Even in the F1, where tremendous speed is the name of the game, the BT46B fan car that was entered in 1978 by Brabham went on to dominate the race with extreme speed, only to be banned after its debut race.
Thanks to the insight of Mr. Newey, the Red Bull X2010 Prototype design was transformed. A large fan was added to the rear end of the body to implement the Fan Car technology. Plus, Newey provided additional input into the design of the front and rear wings and rear diffuser, dramatically refining the vehicle’s aerodynamics. As a result, the virtual Red Bull X2010 Prototype was able to achieve an astonishing level of performance. Its new top speed was 450km/h (279.6mp/h), with a maximum lateral acceleration reaching up to 8.75G, pushing the vehicle to the very limits of what a normal human body can withstand. As a comparison, this is more G-force than a fighter pilot feels during full afterburner, and more than astronauts experience during a shuttle lift-off.

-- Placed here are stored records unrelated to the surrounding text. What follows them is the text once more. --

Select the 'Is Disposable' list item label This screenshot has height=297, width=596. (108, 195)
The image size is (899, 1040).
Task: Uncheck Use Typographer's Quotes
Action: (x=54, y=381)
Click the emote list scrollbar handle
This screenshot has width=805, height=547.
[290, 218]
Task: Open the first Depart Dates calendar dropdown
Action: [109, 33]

The driver who performed the shakedown test of the virtual machine inside Gran Turismo 5 was the world famous Sebastian Vettel. In his very first run on a virtual recreation of the Suzuka Circuit, he beat the record time for the course by over 20 seconds. And in the test drive on the Nurburgring GP Course, he marked a record time of 1 minute 4 seconds, drawing out the incredible potential of the Red Bull X2010 Prototype. The dream of creating the fastest racing car ever has been realised thanks to the collaboration between Polyphony Digital and Red Bull Racing.
Autoart has long been partnering with Polyphony in creating die cast model cars one can find in the Grand Turismo video games. Once again, the Red Bull X2010 is made into a 1:18 scale die cast model. The aerodynamic body shape is accurately replicated to the finest detail with the computer data provided exclusively by Polyphony.